Dataset entries:
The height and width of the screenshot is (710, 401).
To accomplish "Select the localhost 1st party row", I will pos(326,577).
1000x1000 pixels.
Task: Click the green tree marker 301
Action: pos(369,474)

ASSIGNED TASK ▸
Once you have read the records above, write them out again exactly.

RESPONSE BOX ▸
The height and width of the screenshot is (710, 401).
To accomplish "Select the localhost 1st party row", I will pos(326,577).
1000x1000 pixels.
Task: Click the green tree marker 301
Action: pos(369,474)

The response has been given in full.